SUPPLIED RECORDS:
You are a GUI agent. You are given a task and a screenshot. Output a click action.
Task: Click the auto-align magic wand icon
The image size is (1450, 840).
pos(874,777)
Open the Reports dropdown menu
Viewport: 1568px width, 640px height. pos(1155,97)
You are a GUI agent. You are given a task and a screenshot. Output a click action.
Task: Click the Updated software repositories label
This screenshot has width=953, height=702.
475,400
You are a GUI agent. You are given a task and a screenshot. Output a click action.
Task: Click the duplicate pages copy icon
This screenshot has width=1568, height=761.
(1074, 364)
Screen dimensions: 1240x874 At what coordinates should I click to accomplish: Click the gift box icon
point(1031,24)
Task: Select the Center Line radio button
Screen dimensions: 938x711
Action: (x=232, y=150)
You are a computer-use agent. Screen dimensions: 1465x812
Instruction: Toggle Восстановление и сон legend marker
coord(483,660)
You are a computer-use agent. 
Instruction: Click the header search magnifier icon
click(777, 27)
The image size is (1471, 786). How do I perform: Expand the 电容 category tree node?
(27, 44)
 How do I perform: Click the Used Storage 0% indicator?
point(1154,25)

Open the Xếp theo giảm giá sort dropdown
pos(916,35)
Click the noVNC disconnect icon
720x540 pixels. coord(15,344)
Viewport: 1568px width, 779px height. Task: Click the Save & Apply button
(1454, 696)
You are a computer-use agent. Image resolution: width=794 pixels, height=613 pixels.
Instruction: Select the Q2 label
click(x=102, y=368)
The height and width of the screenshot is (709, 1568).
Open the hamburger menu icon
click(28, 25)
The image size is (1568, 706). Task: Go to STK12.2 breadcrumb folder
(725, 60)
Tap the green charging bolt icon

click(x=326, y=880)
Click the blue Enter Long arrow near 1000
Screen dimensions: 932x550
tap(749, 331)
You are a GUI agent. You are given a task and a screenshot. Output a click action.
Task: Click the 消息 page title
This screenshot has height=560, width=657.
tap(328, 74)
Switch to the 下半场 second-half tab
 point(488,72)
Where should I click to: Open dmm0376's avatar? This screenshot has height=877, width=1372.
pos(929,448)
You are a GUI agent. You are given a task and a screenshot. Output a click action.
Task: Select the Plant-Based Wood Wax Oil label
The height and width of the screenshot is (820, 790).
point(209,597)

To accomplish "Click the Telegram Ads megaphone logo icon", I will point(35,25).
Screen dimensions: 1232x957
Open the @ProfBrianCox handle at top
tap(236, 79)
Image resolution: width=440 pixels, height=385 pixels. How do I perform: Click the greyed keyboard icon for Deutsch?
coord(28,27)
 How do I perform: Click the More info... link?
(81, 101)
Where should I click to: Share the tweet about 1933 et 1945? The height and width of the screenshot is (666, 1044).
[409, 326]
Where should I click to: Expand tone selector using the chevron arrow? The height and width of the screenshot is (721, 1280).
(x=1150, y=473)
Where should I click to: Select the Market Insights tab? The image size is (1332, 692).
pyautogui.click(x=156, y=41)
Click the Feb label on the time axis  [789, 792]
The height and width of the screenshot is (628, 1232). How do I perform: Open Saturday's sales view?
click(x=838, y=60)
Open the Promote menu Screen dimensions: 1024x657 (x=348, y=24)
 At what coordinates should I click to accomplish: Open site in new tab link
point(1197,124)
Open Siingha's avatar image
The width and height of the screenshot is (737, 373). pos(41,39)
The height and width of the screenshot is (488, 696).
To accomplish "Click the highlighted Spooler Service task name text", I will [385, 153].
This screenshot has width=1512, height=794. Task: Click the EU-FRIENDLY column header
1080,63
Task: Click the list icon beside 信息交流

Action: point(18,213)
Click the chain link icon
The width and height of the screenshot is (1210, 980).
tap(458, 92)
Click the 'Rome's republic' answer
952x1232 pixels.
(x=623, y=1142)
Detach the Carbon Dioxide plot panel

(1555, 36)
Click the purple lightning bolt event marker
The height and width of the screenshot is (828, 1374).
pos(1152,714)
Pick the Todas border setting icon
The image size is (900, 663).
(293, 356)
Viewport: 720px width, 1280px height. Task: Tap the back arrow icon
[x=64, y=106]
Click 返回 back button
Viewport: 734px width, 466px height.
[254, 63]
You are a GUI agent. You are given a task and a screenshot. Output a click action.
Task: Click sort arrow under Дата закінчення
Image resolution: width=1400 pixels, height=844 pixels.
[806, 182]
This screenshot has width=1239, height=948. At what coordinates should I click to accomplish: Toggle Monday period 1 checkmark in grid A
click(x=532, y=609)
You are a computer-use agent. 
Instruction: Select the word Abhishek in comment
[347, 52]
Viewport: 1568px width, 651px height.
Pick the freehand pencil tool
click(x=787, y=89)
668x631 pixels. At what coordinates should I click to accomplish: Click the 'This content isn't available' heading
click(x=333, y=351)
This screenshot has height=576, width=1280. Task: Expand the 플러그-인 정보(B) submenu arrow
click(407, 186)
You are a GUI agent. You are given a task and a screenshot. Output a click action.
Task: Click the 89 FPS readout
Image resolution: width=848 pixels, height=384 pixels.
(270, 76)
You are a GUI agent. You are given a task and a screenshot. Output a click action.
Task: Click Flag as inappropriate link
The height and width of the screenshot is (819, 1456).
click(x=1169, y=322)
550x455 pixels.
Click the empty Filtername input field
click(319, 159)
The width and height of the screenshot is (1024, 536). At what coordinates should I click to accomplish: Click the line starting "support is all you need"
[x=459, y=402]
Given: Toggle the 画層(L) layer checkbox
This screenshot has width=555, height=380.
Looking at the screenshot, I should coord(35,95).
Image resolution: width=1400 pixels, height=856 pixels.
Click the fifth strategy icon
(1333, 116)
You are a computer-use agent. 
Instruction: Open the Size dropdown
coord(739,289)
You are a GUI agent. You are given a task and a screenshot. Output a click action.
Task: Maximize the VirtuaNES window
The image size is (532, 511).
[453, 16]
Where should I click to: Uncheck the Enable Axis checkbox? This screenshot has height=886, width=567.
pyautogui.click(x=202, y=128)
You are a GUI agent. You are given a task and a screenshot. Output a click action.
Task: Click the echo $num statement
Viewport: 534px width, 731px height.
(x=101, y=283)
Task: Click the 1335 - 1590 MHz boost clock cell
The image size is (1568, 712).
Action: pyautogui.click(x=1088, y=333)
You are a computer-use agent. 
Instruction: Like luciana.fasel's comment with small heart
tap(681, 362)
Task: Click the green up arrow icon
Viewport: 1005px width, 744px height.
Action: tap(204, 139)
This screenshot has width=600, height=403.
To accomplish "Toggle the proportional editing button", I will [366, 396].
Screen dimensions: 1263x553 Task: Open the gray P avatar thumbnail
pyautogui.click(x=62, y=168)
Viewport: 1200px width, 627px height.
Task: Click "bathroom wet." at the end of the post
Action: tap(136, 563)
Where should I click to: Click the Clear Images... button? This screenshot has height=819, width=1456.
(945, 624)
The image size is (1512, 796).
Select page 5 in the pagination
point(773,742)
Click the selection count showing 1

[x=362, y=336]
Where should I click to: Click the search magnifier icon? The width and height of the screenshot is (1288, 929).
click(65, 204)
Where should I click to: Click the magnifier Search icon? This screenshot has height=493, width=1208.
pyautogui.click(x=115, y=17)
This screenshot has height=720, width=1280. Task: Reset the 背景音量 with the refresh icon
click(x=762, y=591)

WHAT YOU WILL DO: Turn the listing above into a numbered list, one line per item and no blank lines, covering all of it.

WRITTEN REPLY:
1. You are a GUI agent. You are given a task and a screenshot. Output a click action.
2. Task: Click the auto-align magic wand icon
3. The image size is (1450, 840).
4. pos(874,777)
5. Open the Reports dropdown menu
6. Viewport: 1568px width, 640px height. pos(1155,97)
7. You are a GUI agent. You are given a task and a screenshot. Output a click action.
8. Task: Click the Updated software repositories label
9. This screenshot has width=953, height=702.
10. 475,400
11. You are a GUI agent. You are given a task and a screenshot. Output a click action.
12. Task: Click the duplicate pages copy icon
13. This screenshot has width=1568, height=761.
14. (1074, 364)
15. Screen dimensions: 1240x874 At what coordinates should I click to accomplish: Click the gift box icon
16. point(1031,24)
17. Task: Select the Center Line radio button
18. Screen dimensions: 938x711
19. Action: (x=232, y=150)
20. You are a computer-use agent. Screen dimensions: 1465x812
21. Instruction: Toggle Восстановление и сон legend marker
22. coord(483,660)
23. You are a computer-use agent. 
24. Instruction: Click the header search magnifier icon
25. click(777, 27)
26. The image size is (1471, 786). How do I perform: Expand the 电容 category tree node?
27. (27, 44)
28.  How do I perform: Click the Used Storage 0% indicator?
29. point(1154,25)
30. Open the Xếp theo giảm giá sort dropdown
31. pos(916,35)
32. Click the noVNC disconnect icon
33. 720x540 pixels. coord(15,344)
34. Viewport: 1568px width, 779px height. Task: Click the Save & Apply button
35. (1454, 696)
36. You are a computer-use agent. Image resolution: width=794 pixels, height=613 pixels.
37. Instruction: Select the Q2 label
38. click(x=102, y=368)
39. The height and width of the screenshot is (709, 1568).
40. Open the hamburger menu icon
41. click(28, 25)
42. The image size is (1568, 706). Task: Go to STK12.2 breadcrumb folder
43. (725, 60)
44. Tap the green charging bolt icon
45. click(x=326, y=880)
46. Click the blue Enter Long arrow near 1000
47. Screen dimensions: 932x550
48. tap(749, 331)
49. You are a GUI agent. You are given a task and a screenshot. Output a click action.
50. Task: Click the 消息 page title
51. This screenshot has height=560, width=657.
52. tap(328, 74)
53. Switch to the 下半场 second-half tab
54.  point(488,72)
55. Where should I click to: Open dmm0376's avatar? This screenshot has height=877, width=1372.
56. pos(929,448)
57. You are a GUI agent. You are given a task and a screenshot. Output a click action.
58. Task: Select the Plant-Based Wood Wax Oil label
59. The height and width of the screenshot is (820, 790).
60. point(209,597)
61. To accomplish "Click the Telegram Ads megaphone logo icon", I will point(35,25).
62. Screen dimensions: 1232x957
63. Open the @ProfBrianCox handle at top
64. tap(236, 79)
65. Image resolution: width=440 pixels, height=385 pixels. How do I perform: Click the greyed keyboard icon for Deutsch?
66. coord(28,27)
67.  How do I perform: Click the More info... link?
68. (81, 101)
69. Where should I click to: Share the tweet about 1933 et 1945? The height and width of the screenshot is (666, 1044).
70. [409, 326]
71. Where should I click to: Expand tone selector using the chevron arrow? The height and width of the screenshot is (721, 1280).
72. (x=1150, y=473)
73. Where should I click to: Select the Market Insights tab? The image size is (1332, 692).
74. pyautogui.click(x=156, y=41)
75. Click the Feb label on the time axis  [789, 792]
76. The height and width of the screenshot is (628, 1232). How do I perform: Open Saturday's sales view?
77. click(x=838, y=60)
78. Open the Promote menu Screen dimensions: 1024x657 (x=348, y=24)
79.  At what coordinates should I click to accomplish: Open site in new tab link
80. point(1197,124)
81. Open Siingha's avatar image
82. The width and height of the screenshot is (737, 373). pos(41,39)
83. The height and width of the screenshot is (488, 696).
84. To accomplish "Click the highlighted Spooler Service task name text", I will [385, 153].
85. This screenshot has width=1512, height=794. Task: Click the EU-FRIENDLY column header
86. 1080,63
87. Task: Click the list icon beside 信息交流
88. Action: point(18,213)
89. Click the chain link icon
90. The width and height of the screenshot is (1210, 980).
91. tap(458, 92)
92. Click the 'Rome's republic' answer
93. 952x1232 pixels.
94. (x=623, y=1142)
95. Detach the Carbon Dioxide plot panel
96. (1555, 36)
97. Click the purple lightning bolt event marker
98. The height and width of the screenshot is (828, 1374).
99. pos(1152,714)
100. Pick the Todas border setting icon
101. The image size is (900, 663).
102. (293, 356)
103. Viewport: 720px width, 1280px height. Task: Tap the back arrow icon
104. [x=64, y=106]
105. Click 返回 back button
106. Viewport: 734px width, 466px height.
107. [254, 63]
108. You are a GUI agent. You are given a task and a screenshot. Output a click action.
109. Task: Click sort arrow under Дата закінчення
110. Image resolution: width=1400 pixels, height=844 pixels.
111. [806, 182]
112. This screenshot has width=1239, height=948. At what coordinates should I click to accomplish: Toggle Monday period 1 checkmark in grid A
113. click(x=532, y=609)
114. You are a computer-use agent. 
115. Instruction: Select the word Abhishek in comment
116. [347, 52]
117. Viewport: 1568px width, 651px height.
118. Pick the freehand pencil tool
119. click(x=787, y=89)
120. 668x631 pixels. At what coordinates should I click to accomplish: Click the 'This content isn't available' heading
121. click(x=333, y=351)
122. This screenshot has height=576, width=1280. Task: Expand the 플러그-인 정보(B) submenu arrow
123. click(407, 186)
124. You are a GUI agent. You are given a task and a screenshot. Output a click action.
125. Task: Click the 89 FPS readout
126. Image resolution: width=848 pixels, height=384 pixels.
127. (270, 76)
128. You are a GUI agent. You are given a task and a screenshot. Output a click action.
129. Task: Click Flag as inappropriate link
130. The height and width of the screenshot is (819, 1456).
131. click(x=1169, y=322)
132. 550x455 pixels.
133. Click the empty Filtername input field
134. click(319, 159)
135. The width and height of the screenshot is (1024, 536). At what coordinates should I click to accomplish: Click the line starting "support is all you need"
136. [x=459, y=402]
137. Given: Toggle the 画層(L) layer checkbox
138. This screenshot has width=555, height=380.
139. Looking at the screenshot, I should coord(35,95).
140. Image resolution: width=1400 pixels, height=856 pixels.
141. Click the fifth strategy icon
142. (1333, 116)
143. You are a computer-use agent. 
144. Instruction: Open the Size dropdown
145. coord(739,289)
146. You are a GUI agent. You are given a task and a screenshot. Output a click action.
147. Task: Maximize the VirtuaNES window
148. The image size is (532, 511).
149. [453, 16]
150. Where should I click to: Uncheck the Enable Axis checkbox? This screenshot has height=886, width=567.
151. pyautogui.click(x=202, y=128)
152. You are a GUI agent. You are given a task and a screenshot. Output a click action.
153. Task: Click the echo $num statement
154. Viewport: 534px width, 731px height.
155. (x=101, y=283)
156. Task: Click the 1335 - 1590 MHz boost clock cell
157. The image size is (1568, 712).
158. Action: pyautogui.click(x=1088, y=333)
159. You are a computer-use agent. 
160. Instruction: Like luciana.fasel's comment with small heart
161. tap(681, 362)
162. Task: Click the green up arrow icon
163. Viewport: 1005px width, 744px height.
164. Action: tap(204, 139)
165. This screenshot has width=600, height=403.
166. To accomplish "Toggle the proportional editing button", I will [366, 396].
167. Screen dimensions: 1263x553 Task: Open the gray P avatar thumbnail
168. pyautogui.click(x=62, y=168)
169. Viewport: 1200px width, 627px height.
170. Task: Click "bathroom wet." at the end of the post
171. Action: tap(136, 563)
172. Where should I click to: Click the Clear Images... button? This screenshot has height=819, width=1456.
173. (945, 624)
174. The image size is (1512, 796).
175. Select page 5 in the pagination
176. point(773,742)
177. Click the selection count showing 1
178. [x=362, y=336]
179. Where should I click to: Click the search magnifier icon? The width and height of the screenshot is (1288, 929).
180. click(65, 204)
181. Where should I click to: Click the magnifier Search icon? This screenshot has height=493, width=1208.
182. pyautogui.click(x=115, y=17)
183. This screenshot has height=720, width=1280. Task: Reset the 背景音量 with the refresh icon
184. click(x=762, y=591)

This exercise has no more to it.